2. Se le provvigioni pagate nel periodo finale del rapporto sono superiori si procede ad una stima, secondo parametri convenzionali, dei vantaggi che il preponente continuerà a ricavare dall’attività dell’agente nell’arco di un periodo (c.d. “periodo di prognosi”) che varia da un minimo di 2,25 anni ad un massimo di 3 anni, in base alla tipologia di agente e alla durata complessiva del rapporto. Ai fini del calcolo viene preso in considerazione un determinato tasso di migrazione della clientela (variabile dal 15% al 37%).
3. La stima dei vantaggi futuri viene ridotta di una quota forfettaria variabile da un minimo del 10% per i contratti di durata fino a 5 anni ad un massimo del 20% per i contratti di durata superiore a 10 anni. Al netto della riduzione il risultato non può comunque eccedere il valore massimo previsto dell’art. 1751 cod. civ. (un anno di provvigioni).
4. Per ottenere il valore finale dell’entità dell’indennità meritocratica si detrae dal risultato di cui sopra la somma dell’indennità di risoluzione del rapporto e dell’indennità suppletiva di clientela.

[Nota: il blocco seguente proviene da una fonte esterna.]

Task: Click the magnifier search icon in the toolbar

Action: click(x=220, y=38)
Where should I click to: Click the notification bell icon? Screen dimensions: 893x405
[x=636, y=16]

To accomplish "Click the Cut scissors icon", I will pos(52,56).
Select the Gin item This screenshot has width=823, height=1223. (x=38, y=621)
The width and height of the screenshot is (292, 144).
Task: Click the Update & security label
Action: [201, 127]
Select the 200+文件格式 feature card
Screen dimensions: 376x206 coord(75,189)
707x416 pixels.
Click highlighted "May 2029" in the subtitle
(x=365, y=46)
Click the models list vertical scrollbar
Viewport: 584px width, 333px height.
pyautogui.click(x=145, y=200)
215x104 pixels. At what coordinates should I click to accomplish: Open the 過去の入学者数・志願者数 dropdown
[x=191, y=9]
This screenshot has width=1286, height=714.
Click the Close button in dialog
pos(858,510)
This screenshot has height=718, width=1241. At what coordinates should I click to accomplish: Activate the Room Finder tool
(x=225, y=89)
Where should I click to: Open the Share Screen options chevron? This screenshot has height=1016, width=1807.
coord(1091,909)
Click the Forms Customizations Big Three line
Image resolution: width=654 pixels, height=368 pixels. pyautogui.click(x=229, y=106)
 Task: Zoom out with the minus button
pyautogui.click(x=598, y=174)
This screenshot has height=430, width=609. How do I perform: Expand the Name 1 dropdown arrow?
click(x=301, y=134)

In definitiva: se l’indennità meritocratica risultante dopo i conteggi è inferiore alla somma di FIRR + ISC, vengono corrisposte all’agente solo queste ultime; se l’indennità meritocratica risulta superiore alla somma di FIRR + ISC, le sostituisce. L’accordo contiene una norma transitoria che mantiene le regole previgenti per i contratti di agenzia in corso di esecuzione al 30 luglio 2014 e stipulati prima del 1° gennaio 2014. A partire dal 1° gennaio 2016 i nuovi criteri si applicheranno anche ai predetti contratti di agenzia a condizione che rimangano in vigore almeno fino al 31 marzo 2017.

Altre novità
Tra le altre novità entrate in vigore dal 1° settembre 2014 si segnalano:

– variazioni di zona: il limite massimo delle variazioni considerate di media entità viene ridotto dal 20% al 15% delle provvigioni di competenza dell’agente nell’anno precedente; per le variazioni di media entità è richiesto l’assenso dell’agente (in precedenza l’assenso era richiesto solo per le variazioni di rilevante entità); viene ampliato da 12 a 18 mesi (24 mesi per gli agenti monomandatari) l’arco temporale nel quale l’insieme di più variazioni di lieve entità può considerarsi come un’unica variazione; è prevista la possibilità di derogare in via consensuale al preavviso richiesto dall’accordo collettivo per procedere ad una variazione di rilevante entità (art.2);
– campionario: viene espressamente stabilito che il valore del campionario può essere addebitato all’agente solo in caso di mancata o parziale restituzione e in caso di danneggiamento non dovuto alla normale usura (art.3);
– contratto a tempo determinato: nel caso di successivi rinnovi di rapporti a termine con lo stesso contenuto, il periodo di prova può essere pattuito solo nel primo rapporto (art.4);
– proposta d’ordine: il termine entro il quale il preponente può rifiutare la proposta d’ordine è ridotto da 60 a 30 giorni (art.5);
– provvigioni: il diritto alla provvigione sussiste con riferimento agli affari conclusi durante il rapporto ed a quelli andati a buon fine nei 6 mesi successivi allo scioglimento del contratto; nel testo previgente tale periodo successivo era di 4 mesi (art.6);
– gravidanza e puerperio: il periodo di sospensione del rapporto viene prolungato da 8 a 12 mesi; nel caso (in precedenza non regolato) di interruzione della gravidanza il rapporto resta sospeso fino ad un massimo di 5 mesi (art.13).

L’accordo prevede infine la costituzione di commissioni di studio per la realizzazione di un ente bilaterale degli agenti e rappresentanti (art. 20) e di una forma di assistenza sanitaria integrativa (art.21).